> [What you should do]: Using the data below, transcribe exactly everything from the line that contains "You are a computer-use agent. Screen" down to the line that contains "Given: Open the Plain Text tab". Include both of those lines and none of the pictures.

> [Source data]:

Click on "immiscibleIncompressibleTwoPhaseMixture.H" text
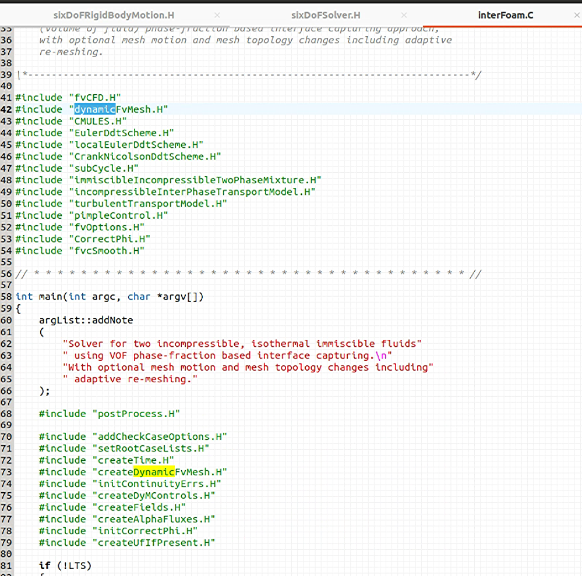The height and width of the screenshot is (576, 582). pos(195,180)
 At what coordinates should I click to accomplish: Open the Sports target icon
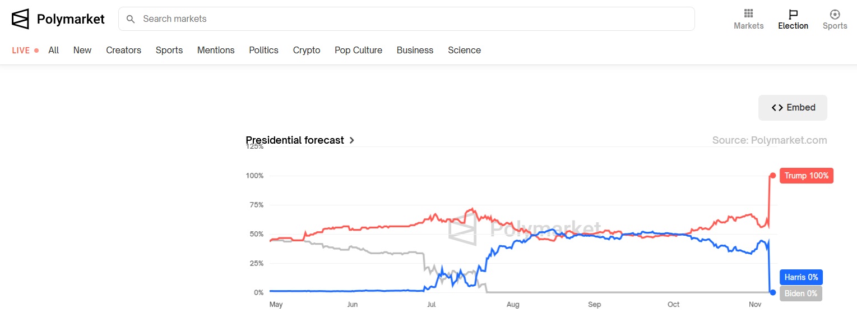click(835, 14)
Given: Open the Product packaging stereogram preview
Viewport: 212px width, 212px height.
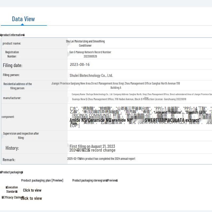Looking at the screenshot, I should click(95, 180).
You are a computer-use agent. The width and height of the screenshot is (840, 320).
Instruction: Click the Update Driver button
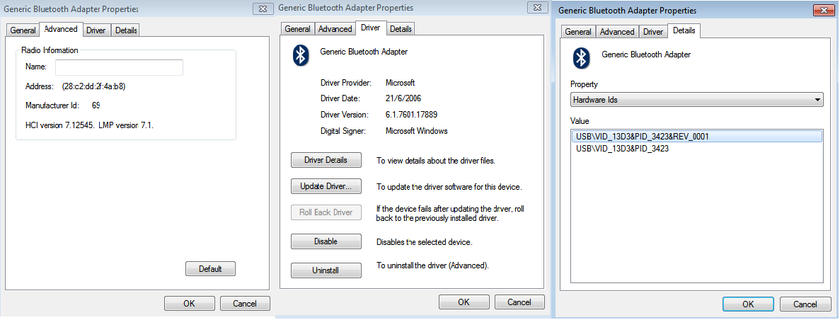point(326,186)
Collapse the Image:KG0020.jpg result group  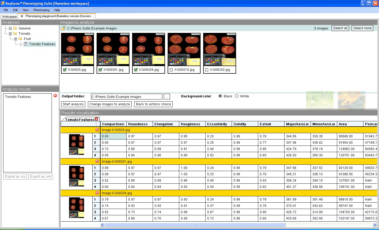pyautogui.click(x=97, y=130)
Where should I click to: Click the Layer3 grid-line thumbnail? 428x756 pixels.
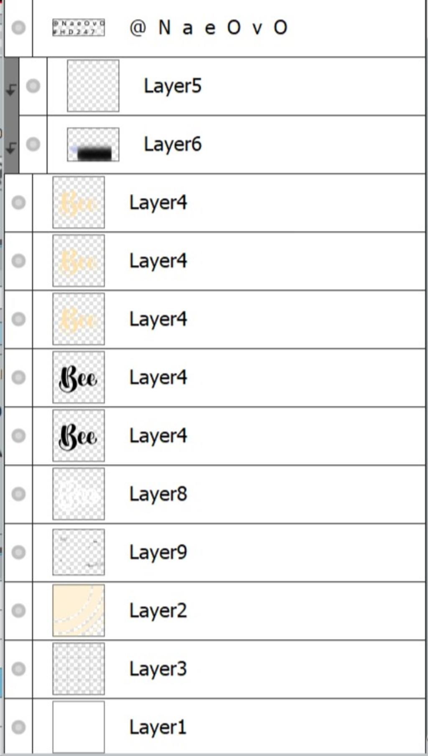pos(79,669)
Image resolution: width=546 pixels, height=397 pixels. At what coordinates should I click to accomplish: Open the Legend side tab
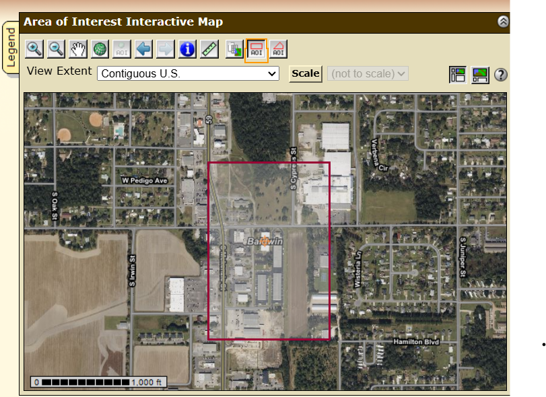pos(11,48)
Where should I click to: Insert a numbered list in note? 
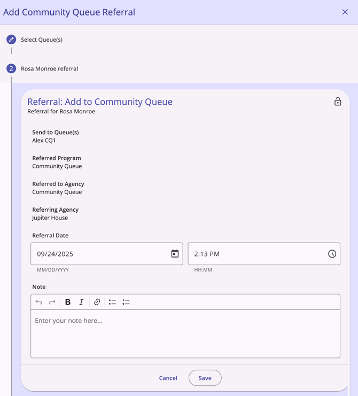(x=126, y=302)
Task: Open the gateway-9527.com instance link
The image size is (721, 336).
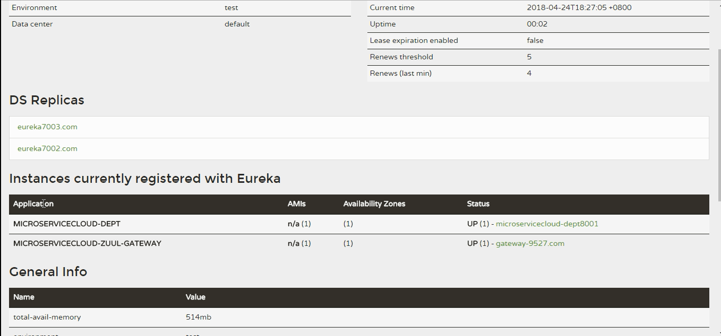Action: click(530, 244)
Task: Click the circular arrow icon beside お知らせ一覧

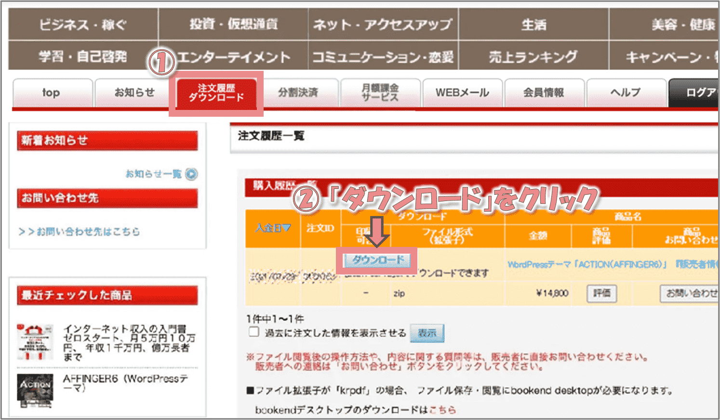Action: (191, 174)
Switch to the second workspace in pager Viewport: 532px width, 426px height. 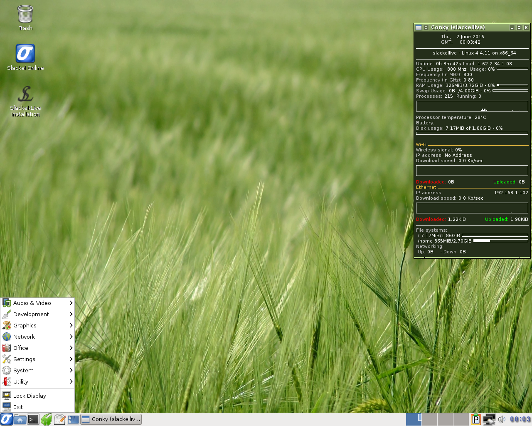(429, 419)
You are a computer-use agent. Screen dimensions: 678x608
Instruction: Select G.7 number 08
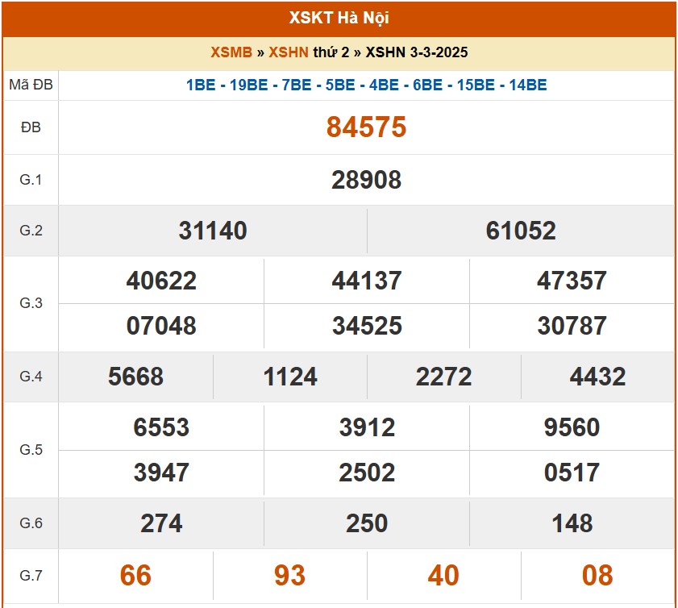coord(597,576)
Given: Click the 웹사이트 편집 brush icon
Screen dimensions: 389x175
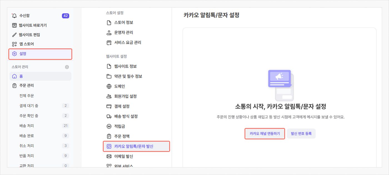Looking at the screenshot, I should click(x=14, y=35).
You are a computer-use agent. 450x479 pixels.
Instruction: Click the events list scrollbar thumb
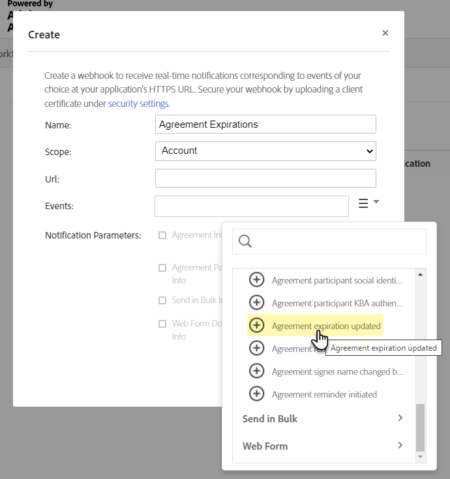coord(421,427)
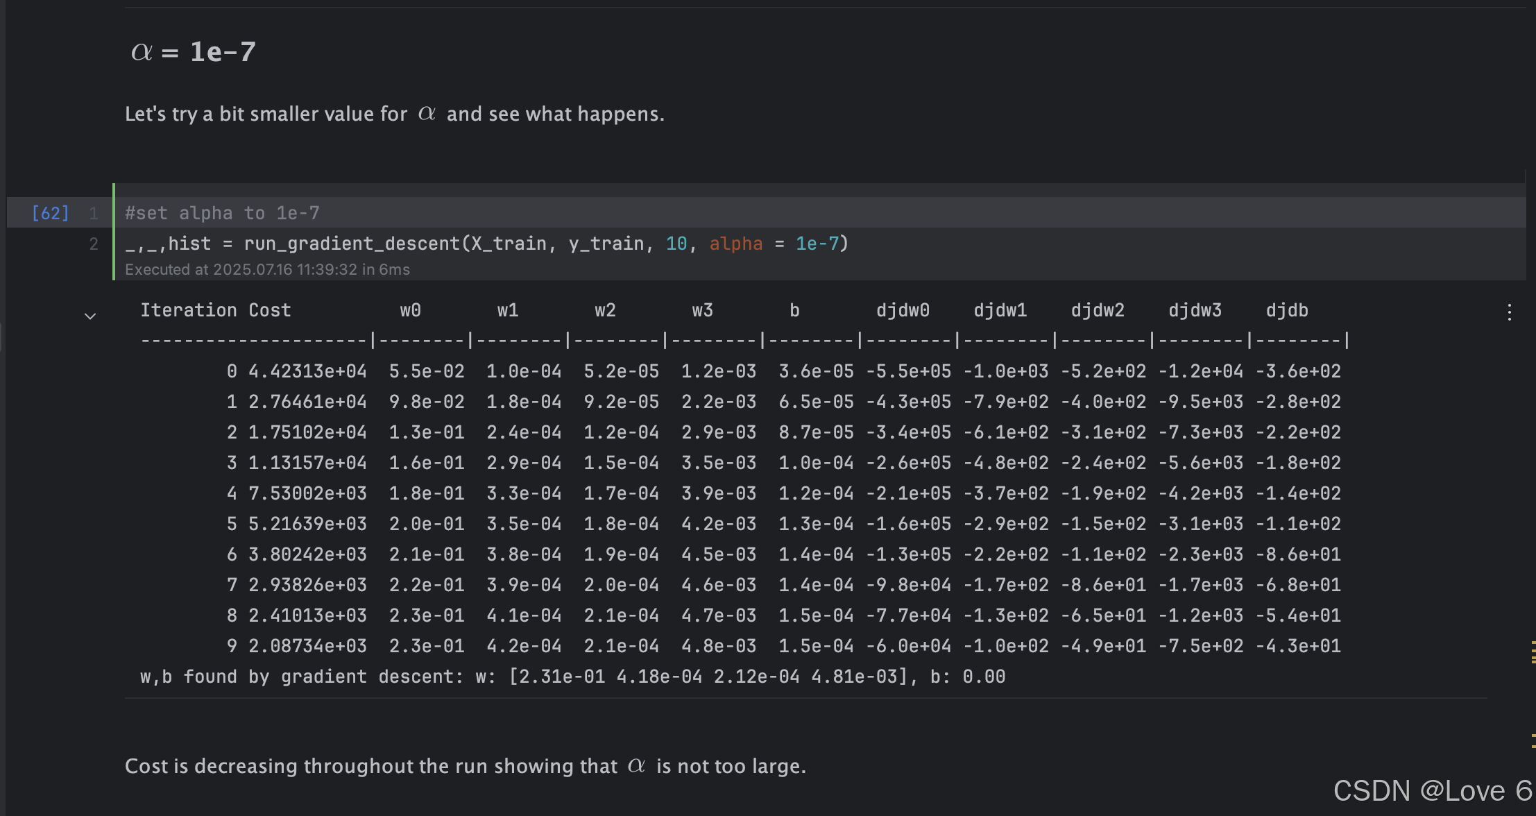Viewport: 1536px width, 816px height.
Task: Select the [62] execution counter
Action: tap(51, 213)
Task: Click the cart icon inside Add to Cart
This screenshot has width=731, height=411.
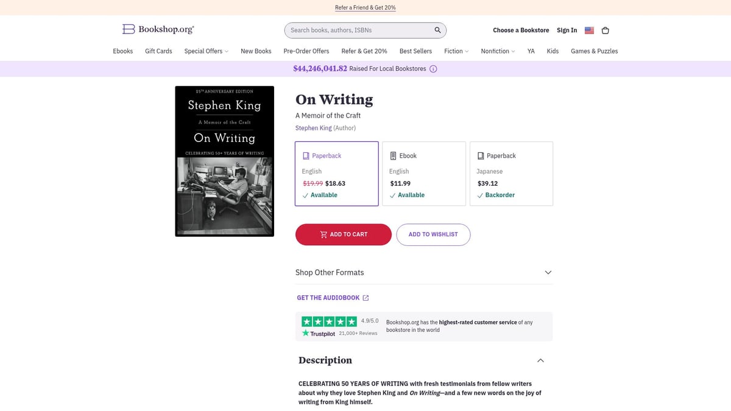Action: [323, 234]
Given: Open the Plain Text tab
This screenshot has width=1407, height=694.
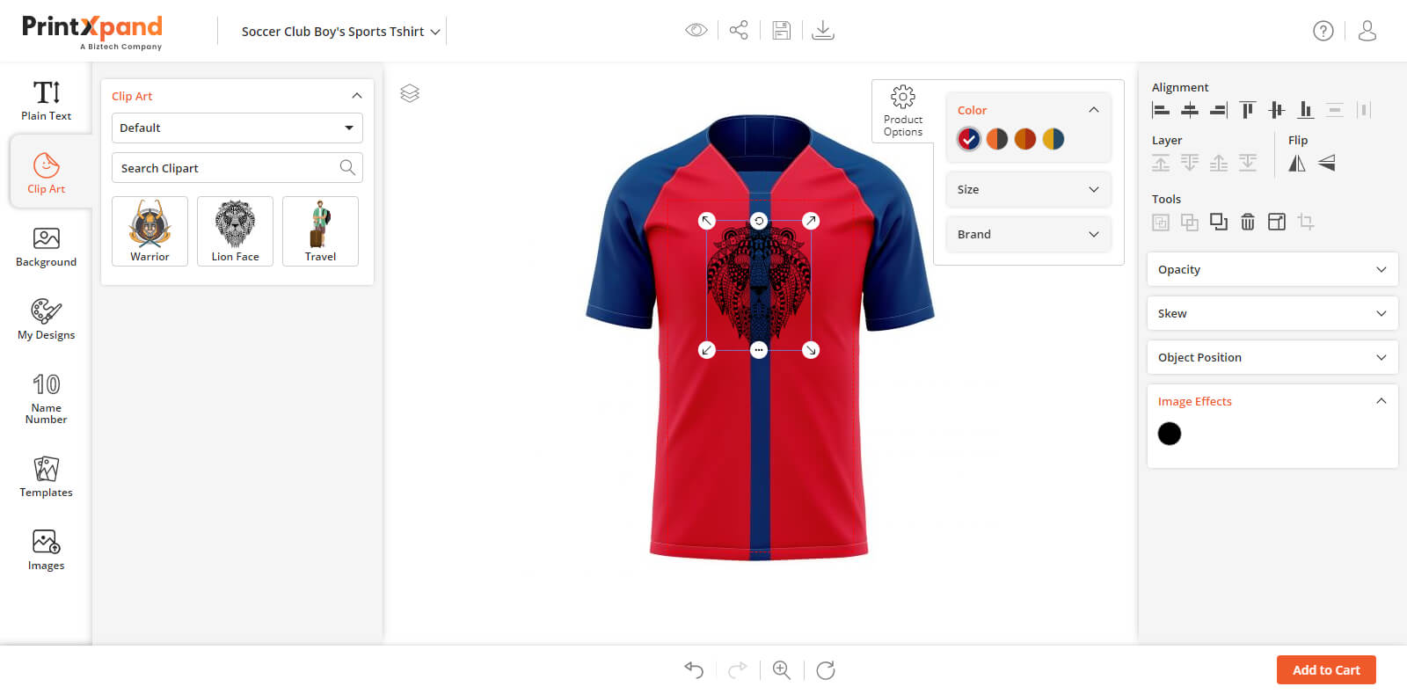Looking at the screenshot, I should pos(47,99).
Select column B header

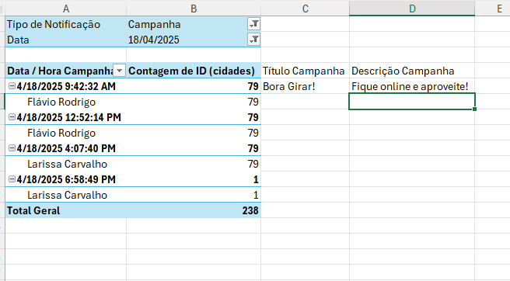coord(194,9)
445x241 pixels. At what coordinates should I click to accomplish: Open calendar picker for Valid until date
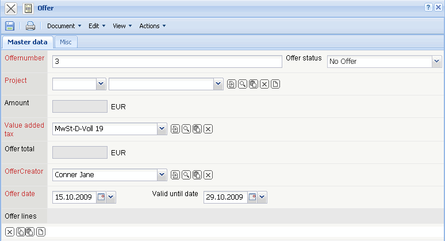(x=252, y=197)
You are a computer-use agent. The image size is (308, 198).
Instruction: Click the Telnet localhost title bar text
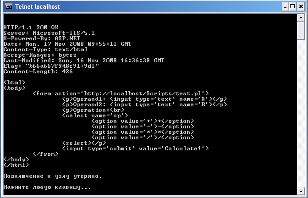coord(37,7)
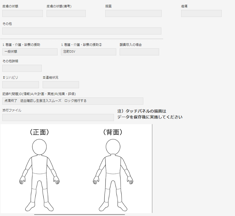235x216 pixels.
Task: Click the wide その他 text field
Action: pyautogui.click(x=82, y=31)
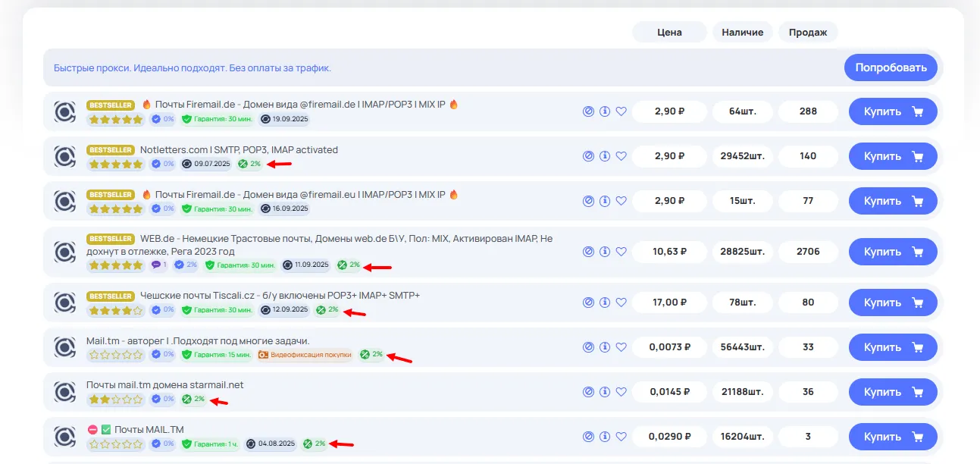
Task: Sort listings by Цена column header
Action: (669, 32)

> [Answer area]:
You are a computer-use agent. Screen dimensions: 678x608
Instruction: Select G.7 number 08
coord(597,576)
Given: Click the 웹사이트 편집 brush icon
Screen dimensions: 389x175
Looking at the screenshot, I should click(x=14, y=35).
You are a computer-use agent. 450x479 pixels.
Instruction: Click the events list scrollbar thumb
coord(421,427)
Viewport: 1536px width, 816px height.
Task: Select the [62] execution counter
Action: tap(51, 213)
Task: Click the cart icon inside Add to Cart
This screenshot has width=731, height=411.
Action: [323, 234]
Given: Open the Plain Text tab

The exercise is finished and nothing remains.